__AIM__: Below are some entries. Copy out verbatim the lines from the one containing "The height and width of the screenshot is (528, 1131)." through the one containing "Action: [x=147, y=5]", including both.

__DATA FOR THE TASK__:

--------

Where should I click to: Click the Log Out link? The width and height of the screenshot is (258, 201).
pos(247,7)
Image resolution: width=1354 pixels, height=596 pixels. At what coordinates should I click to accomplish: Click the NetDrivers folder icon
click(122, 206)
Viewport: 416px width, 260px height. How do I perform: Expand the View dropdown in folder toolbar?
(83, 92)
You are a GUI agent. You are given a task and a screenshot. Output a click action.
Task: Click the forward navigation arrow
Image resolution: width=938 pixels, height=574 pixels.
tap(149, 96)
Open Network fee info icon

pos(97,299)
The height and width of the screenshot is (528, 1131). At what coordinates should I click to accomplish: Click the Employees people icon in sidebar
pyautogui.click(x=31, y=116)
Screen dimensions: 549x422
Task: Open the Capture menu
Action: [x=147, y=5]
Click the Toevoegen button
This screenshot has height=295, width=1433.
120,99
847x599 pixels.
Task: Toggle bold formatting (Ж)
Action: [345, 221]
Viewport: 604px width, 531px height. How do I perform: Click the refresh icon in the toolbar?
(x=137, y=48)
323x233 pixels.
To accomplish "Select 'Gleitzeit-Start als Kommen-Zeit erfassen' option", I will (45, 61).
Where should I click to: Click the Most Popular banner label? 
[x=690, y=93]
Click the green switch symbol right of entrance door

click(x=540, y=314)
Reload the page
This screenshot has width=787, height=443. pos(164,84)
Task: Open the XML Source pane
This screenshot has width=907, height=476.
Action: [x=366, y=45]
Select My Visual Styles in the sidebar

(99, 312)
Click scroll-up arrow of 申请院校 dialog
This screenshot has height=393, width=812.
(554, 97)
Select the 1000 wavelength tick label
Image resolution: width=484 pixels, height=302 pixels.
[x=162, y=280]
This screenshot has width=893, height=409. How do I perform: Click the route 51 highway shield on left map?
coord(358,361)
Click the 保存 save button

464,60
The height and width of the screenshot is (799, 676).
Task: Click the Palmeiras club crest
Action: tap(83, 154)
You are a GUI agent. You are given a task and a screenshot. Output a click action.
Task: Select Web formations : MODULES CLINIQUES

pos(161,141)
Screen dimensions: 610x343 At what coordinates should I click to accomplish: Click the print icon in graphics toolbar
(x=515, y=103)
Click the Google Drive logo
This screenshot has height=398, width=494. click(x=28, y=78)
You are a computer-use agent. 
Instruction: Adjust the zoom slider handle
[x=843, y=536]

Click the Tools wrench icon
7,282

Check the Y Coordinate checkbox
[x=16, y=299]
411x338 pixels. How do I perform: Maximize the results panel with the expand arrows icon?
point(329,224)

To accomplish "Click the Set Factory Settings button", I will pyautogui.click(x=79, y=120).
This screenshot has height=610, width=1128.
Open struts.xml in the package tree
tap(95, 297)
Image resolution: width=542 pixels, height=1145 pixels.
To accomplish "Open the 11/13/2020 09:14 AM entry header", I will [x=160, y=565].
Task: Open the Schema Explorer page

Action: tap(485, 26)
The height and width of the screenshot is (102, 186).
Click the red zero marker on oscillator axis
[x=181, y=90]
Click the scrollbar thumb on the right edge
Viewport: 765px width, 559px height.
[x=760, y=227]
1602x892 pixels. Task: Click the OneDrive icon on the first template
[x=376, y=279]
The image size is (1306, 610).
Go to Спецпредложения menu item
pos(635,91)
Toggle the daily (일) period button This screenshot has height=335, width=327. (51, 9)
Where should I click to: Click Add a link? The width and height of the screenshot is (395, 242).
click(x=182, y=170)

--------

__EXPECTED ANSWER__:
The height and width of the screenshot is (528, 1131). At what coordinates should I click to accomplish: Click the Employees people icon in sidebar
pyautogui.click(x=31, y=116)
Screen dimensions: 549x422
Task: Open the Capture menu
Action: [x=147, y=5]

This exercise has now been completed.